The cost of becoming a platform
Su rebuilt AMD by choosing areas where disciplined design and outsourced manufacturing could overcome a far larger rival. The AI opportunity requires the same clarity at a different scale. The company must invest in software, networking, systems engineering and customer support before the associated revenue is fully visible. Research spending and operating expenses are rising, while each product generation requires earlier supply commitments.
There is a danger in expanding the story too widely. AMD also sells personal-computer processors, gaming products, embedded devices and adaptive chips. Those businesses generate cash, relationships and intellectual property, but management attention and capital allocation can become diffuse. Data-centre AI is now the primary growth engine. Su has to protect the rest of the portfolio without allowing slower businesses to obscure accountability for the MI450 ramp.

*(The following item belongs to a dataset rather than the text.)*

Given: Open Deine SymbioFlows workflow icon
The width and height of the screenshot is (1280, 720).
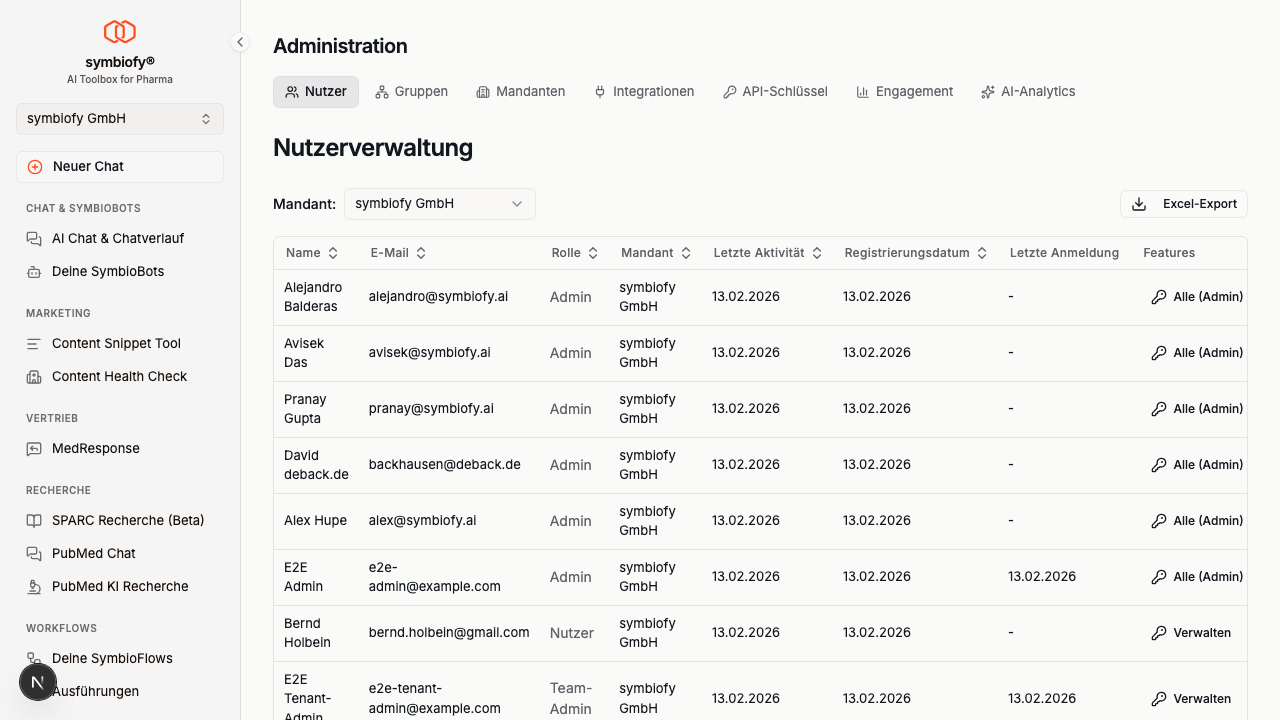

The clearest proof will arrive through operating measures rather than new contracts. Investors need to see production systems accepted on schedule, ROCm workloads moving into service, data-centre revenue accelerating and gross margins holding as system content increases. Customers need competitive cost per useful token and confidence that later generations will preserve their software investment. Suppliers need forecasts reliable enough to justify scarce capacity.
Lisa Su has secured the demand signal AMD spent years trying to create. The multi-gigawatt commitments can shift bargaining power in AI infrastructure and give buyers a credible second platform. Their value now rests on a chain of execution running through software teams, Taiwanese packaging lines, Korean memory and customer data centres. If that chain holds in the second half of 2026, AMD will have crossed from challenger chip vendor to infrastructure platform. If it breaks, the size of the promises will make the shortfall impossible to disguise.